For the Executive Director of Abuja-based OJA Development Consult, Jide Ojo, it is ironical that the little money earmarked for capital projects is not expended in a 12-month budget cycle, necessitating the ugly scenario where money, which in the first place, is inadequate to fix infrastructure, is returned to the treasury as unspent funds.
“This smacks of incompetence, indolence and incapacity. Imagine the Ministry of Works, Power and Housing returning a whopping N66b when there is yawning infrastructural needs. In fact, many contractors are being owed huge sums of money. This is incredulous,” he said.
He called for a reduction of the “undue bureaucratic bottlenecks” in the country’s procurement process, so that getting the Bureau of Public Procurement certification will cease to be like a ‘camel passing through the eye of a needle.’“More professionals also need to be hired by the MDAs if they admit lacking some, to enable them fast-track the tendering, approval and award of contracts for capital projects,” he stated.

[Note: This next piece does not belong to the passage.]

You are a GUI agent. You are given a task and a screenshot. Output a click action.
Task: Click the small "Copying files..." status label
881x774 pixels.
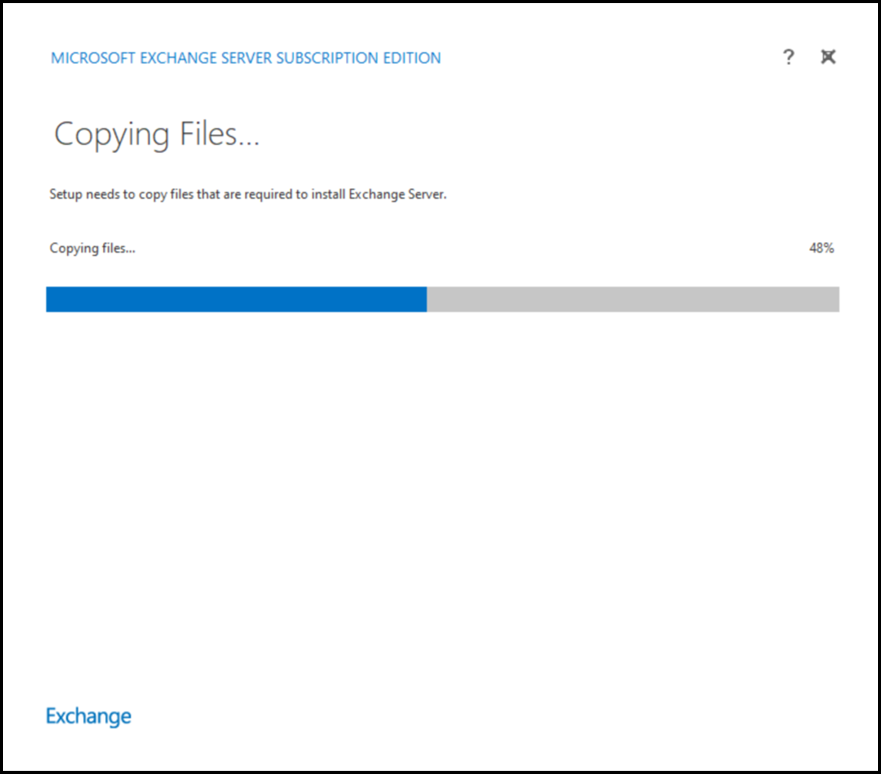[x=92, y=248]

A lawyer and fiscal governance campaigner, Eze Onyekpere, is most concerned about whether such money was actually returned, as return of unspent fund would actually follow a proper channel, which is an official quarterly or yearly budget implementation reports.He said this administration’s challenge is not only about implementation or non-implementation of budgets, but non-transparency, as the last report on budget implementation came in the third quarter of 2017.
“The fact that money was available, but had to be returned, tells a lot of story about capacity and management issues. Coming at a time that the government is complaining of lack of resources to implement the budget, it is an unfortunate development, which needs to be investigated, especially to confirm reason(s) for the return of the monies.“I agree that money must not be spent simply because it was budgeted; I also agree that procurement challenges may hamper financial expenditure, particularly if the background technical studies and assessments have not been done before appropriation, but these happen when there are fundamental challenges with the budgeting process,” he said.